How much mainstream IT capacity does mobility consume?

The challenge for IT departments will be to quantify the impact of a growing number of mobile devices on their infrastructure

Few can doubt the increasing popularity of mobile devices, specifically smartphones and tablets. Their numbers grow by the billion, with two billion already in use and – if current trends hold – they are likely to exceed five billion by the end of the decade.

While not all of these will connect to an enterprise IT system, most will. Increasingly, users are consumers of a wide range of enterprise products and services, whether in banking, travel, insurance or online shopping. Such interactions link at some or many points to traditional backend systems.

One challenge for IT is quantifying the impact of so many mobile devices on their existing IT and infrastructure. Most enterprises have planned for specific workloads, often sourced from clearly understood communities of users who might be employees, agents, partners or suppliers.

Even websites designed to encourage online interactions, such as searching for information or buying, have largely been designed for specifically anticipated browser session levels, with some overcapacity available if needed to support demand.

The arrival, in a relatively short period, of so many smartphones and tablets has the potential to upset IT’s carefully designed apple cart, unless IT is prepared.

Already, one UK bank processes over 50 billion transactions a year and Visa acknowledges processing in excess of 45 thousand transactions a second at peak loads. In both cases transaction are increasingly being initiated by mobile devices and are driving significant volumes increases.

More and more ‘transactional activity’ is occurring because smartphones and tablets are close to their owners so much more of the time than their desktop or laptop. Many apps ‘ping’ servers without users consciously needing to do anything. This produces increased levels of activity on backend systems supported by the IT department.

To be prepared for this increasingly mobile environment, IT needs to know what is happening with its workloads and, if they are changing, why. The key questions that should be asked are:

  • How much additional traffic attributable to mobile devices does the infrastructure support today?
  • What volumes should be anticipated in the future?
  • Do you know which applications are subject to unpredictable peaking?
  • How you will manage those peaks when they occur?

These are not simple questions to answer. They require accurate data. Few applications initiated on mobiles are coded in ways where IT can readily separate traditional and mobile interactions and transactions.  

To make matters more complex, many mobile device interactions may start yet may not complete, either because of mobile communications difficulties (increasingly rare) or because of some immediate user inconvenience or even because existing applications, or browser, sessions are still not fully adapted for an increasingly mobile environment.

Some say over 50% of interactions fail because users give up if there is too much of a delay.
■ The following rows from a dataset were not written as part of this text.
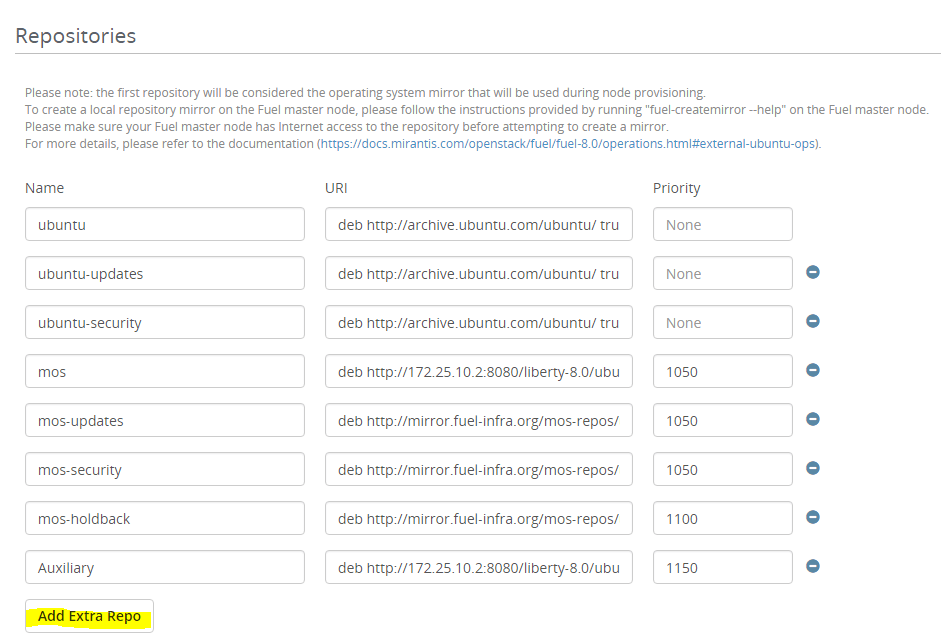Viewport: 941px width, 640px height.
Task: Click the Add Extra Repo button
Action: tap(90, 616)
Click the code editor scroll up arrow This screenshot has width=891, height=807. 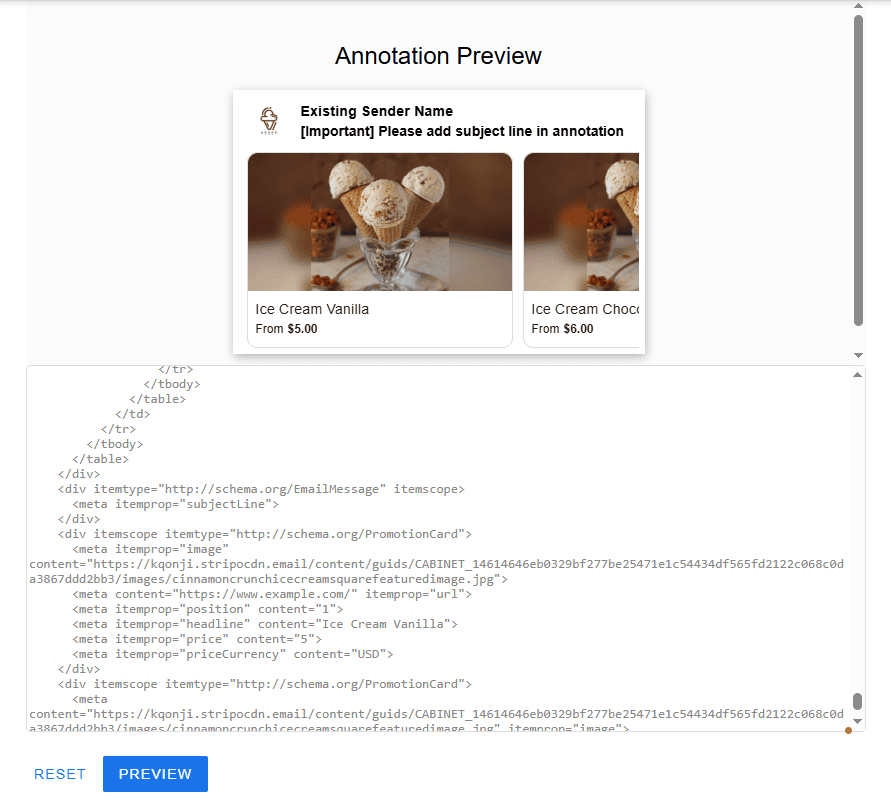pos(857,374)
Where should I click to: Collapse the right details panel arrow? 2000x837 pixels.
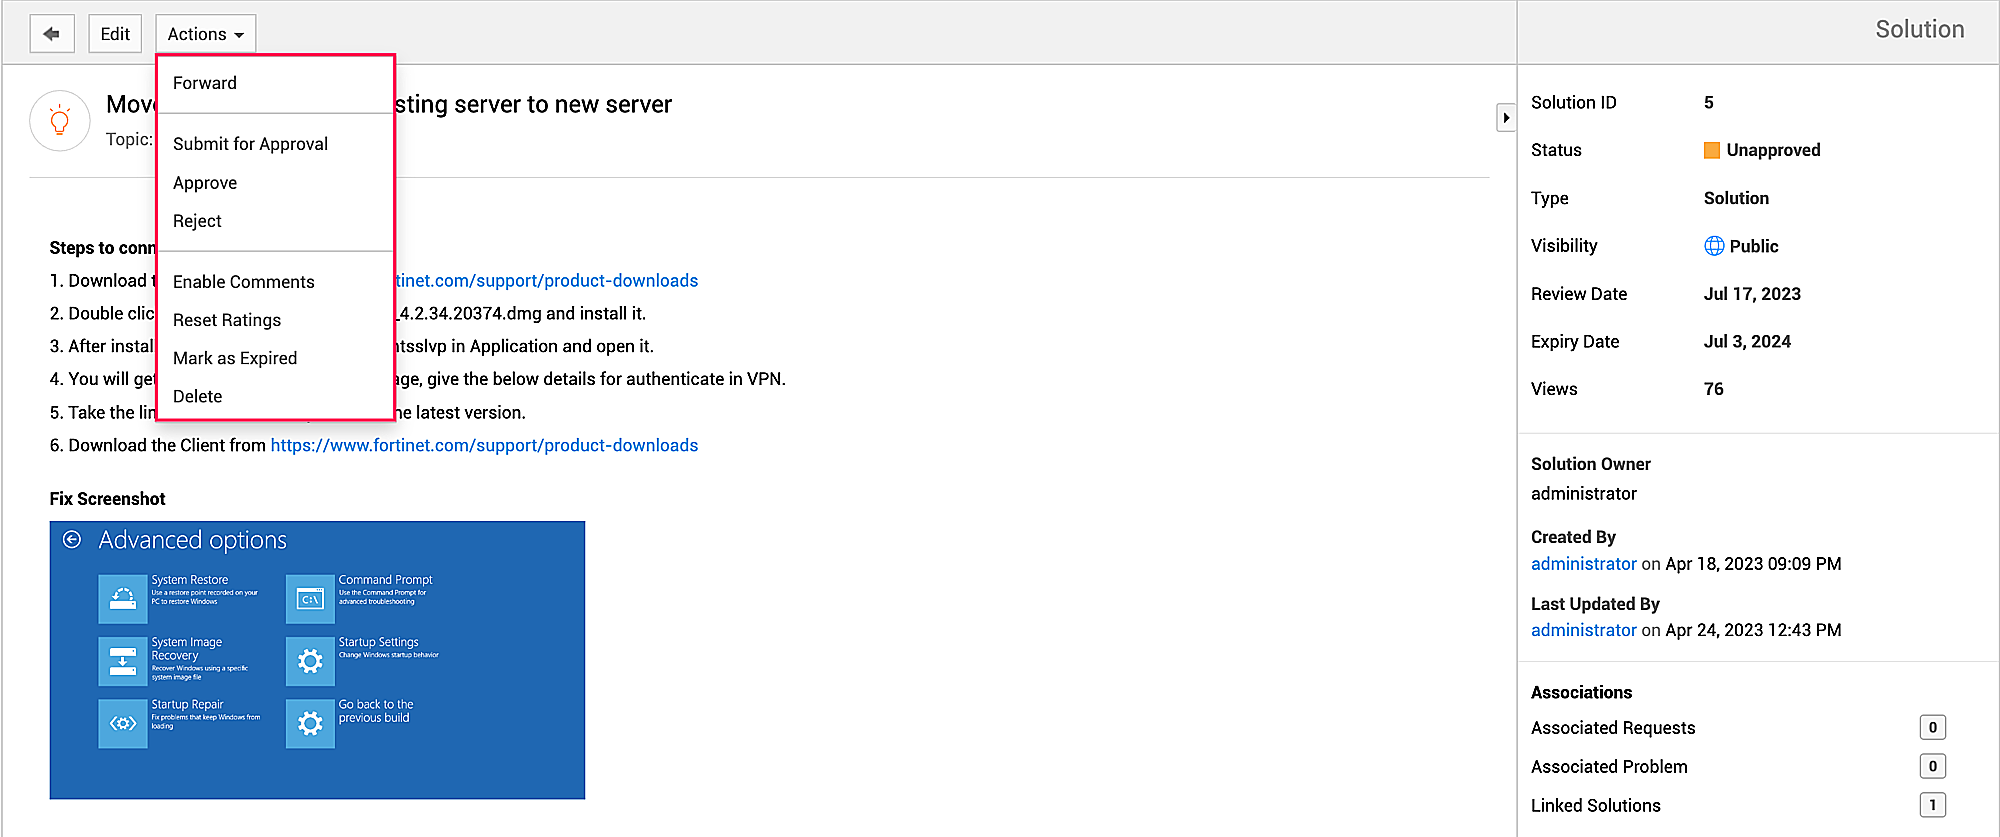tap(1505, 118)
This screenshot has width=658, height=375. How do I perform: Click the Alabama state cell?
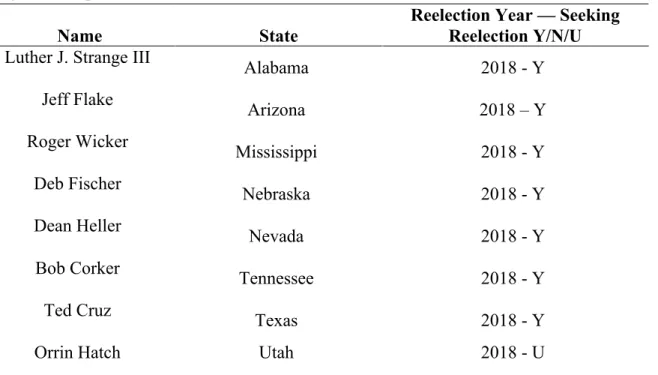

But for IT, failed logical transactions represent wasted resources that present application design as well as operational issues for resolution.

Understanding what IT resources are being consumed and why is becoming ever more important

This makes identifying which proportion of workloads are attributable to mobile interactions less than straightforward. One illustrative example of such difficulties comes from a Spanish bank that, when asked, said it did not know what effect mobile devices had on its IT and infrastructure.  

If the most complex of organisations, like banks, have difficulty, it is likely other enterprises will have similar or greater challenges working out the processing impact of mobile devices. All need sophisticated tracking tools for this, and even those available may not be sufficient.

This applies irrespective of platform, with the possible exception of cloud-based backend processing delivered by the likes of AWS or Azure where the monitoring tools implemented may possess the necessary sophistication due to the nature of cloud-based computing. 

Understanding what IT resources are being consumed and why is becoming ever more important. IT needs process consumption baselines so that comparisons can be made. If significant differences emerge these can then be investigated – not least for whether mobile technologies are a cause.

The impact of mobility is an issue that many CIOs will face sooner or later, as traditional IT resources that were expected to be sufficient for years incur unforeseen loads and need upgrades.

For the longer term what seems apparent is that consistent identification of mobile-initiated processing is a necessity, both for negotiating with suppliers and for monitoring what is actually occurring. Undertaking this early IT can be prepared and then be equipped to drive appropriate bargains.